Frankenstein Has Already Been Destroyed

Baron Victor Frankenstein does not need to be destroyed. He is already destroyed. Physically, he does need to be stopped by way of total destruction - something Brandt achieves at the film's conclusion.

What is most sad about Baron Frankenstein is his selfishness, and his obsessive desire to complete his mad experiments has turned him into a misanthropic, narcissistic, self-centered madman who lives a friendless existence. The only thing that drives him forward is success with his experiments because he has nothing left. The Baron's worst nightmare would be experiencing the success of achieving his goals. Success would finally reveal the empty life he truly lives.

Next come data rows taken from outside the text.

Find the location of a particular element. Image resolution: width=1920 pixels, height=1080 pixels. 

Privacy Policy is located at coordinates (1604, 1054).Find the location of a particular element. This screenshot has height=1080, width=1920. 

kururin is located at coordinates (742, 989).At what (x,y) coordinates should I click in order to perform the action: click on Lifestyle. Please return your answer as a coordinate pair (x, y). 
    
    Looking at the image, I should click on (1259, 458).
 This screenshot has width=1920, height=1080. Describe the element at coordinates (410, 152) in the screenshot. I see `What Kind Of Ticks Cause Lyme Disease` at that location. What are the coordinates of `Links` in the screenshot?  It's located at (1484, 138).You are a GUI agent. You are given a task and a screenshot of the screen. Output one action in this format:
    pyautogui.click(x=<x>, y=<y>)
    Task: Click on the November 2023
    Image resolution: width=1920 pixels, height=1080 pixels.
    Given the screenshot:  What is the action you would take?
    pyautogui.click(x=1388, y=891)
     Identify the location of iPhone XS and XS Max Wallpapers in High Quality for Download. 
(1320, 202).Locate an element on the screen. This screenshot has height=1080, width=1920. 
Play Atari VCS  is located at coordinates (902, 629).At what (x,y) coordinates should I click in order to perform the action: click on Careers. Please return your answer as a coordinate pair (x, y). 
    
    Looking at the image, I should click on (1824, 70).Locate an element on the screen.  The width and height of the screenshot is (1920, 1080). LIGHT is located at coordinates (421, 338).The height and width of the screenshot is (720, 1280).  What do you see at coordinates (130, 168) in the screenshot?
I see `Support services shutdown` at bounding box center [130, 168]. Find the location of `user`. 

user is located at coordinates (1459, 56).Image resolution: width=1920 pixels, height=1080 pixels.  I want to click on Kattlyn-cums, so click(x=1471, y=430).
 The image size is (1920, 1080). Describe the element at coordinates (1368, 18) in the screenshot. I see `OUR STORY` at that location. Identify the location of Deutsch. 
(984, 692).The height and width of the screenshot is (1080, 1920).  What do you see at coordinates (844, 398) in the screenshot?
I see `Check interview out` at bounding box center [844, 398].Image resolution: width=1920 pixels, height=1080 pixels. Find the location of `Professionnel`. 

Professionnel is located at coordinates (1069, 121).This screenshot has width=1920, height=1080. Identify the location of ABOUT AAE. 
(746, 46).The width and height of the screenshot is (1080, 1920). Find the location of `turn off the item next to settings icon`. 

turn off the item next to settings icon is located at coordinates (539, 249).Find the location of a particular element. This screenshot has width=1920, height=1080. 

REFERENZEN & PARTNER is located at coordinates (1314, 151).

"Frankenstein" is commonly used to describe both the doctor and the monster. In Frankenstein Must Be Destroyed, there is a tragic irony present. Both the scientist and the monster have been destroyed. Brandt's life was destroyed by a descent into insanity and then made worse after the transplant. Frankenstein destroyed his own life and now exists solely to destroy the lives of others. Both Brandt and the Baron -- the "collective Frankensteins" -- must be destroyed. The former must end his own life after being cheated from death, and the other must die to stop the horrors he continues to inflict on others.

The bizarre and thrilling ending features a murder-suicide between creation and creator, a thrilling and unforgettable conclusion. The horrifying image of Brandt carrying Baron Frankenstein back into the burning house remains one of the more memorable -- and harrowing -- finales to a Hammer film ever. An appropriate one for such a bleak feature. The self-destructive Frankenstein's mad plans have led to his doom. Again.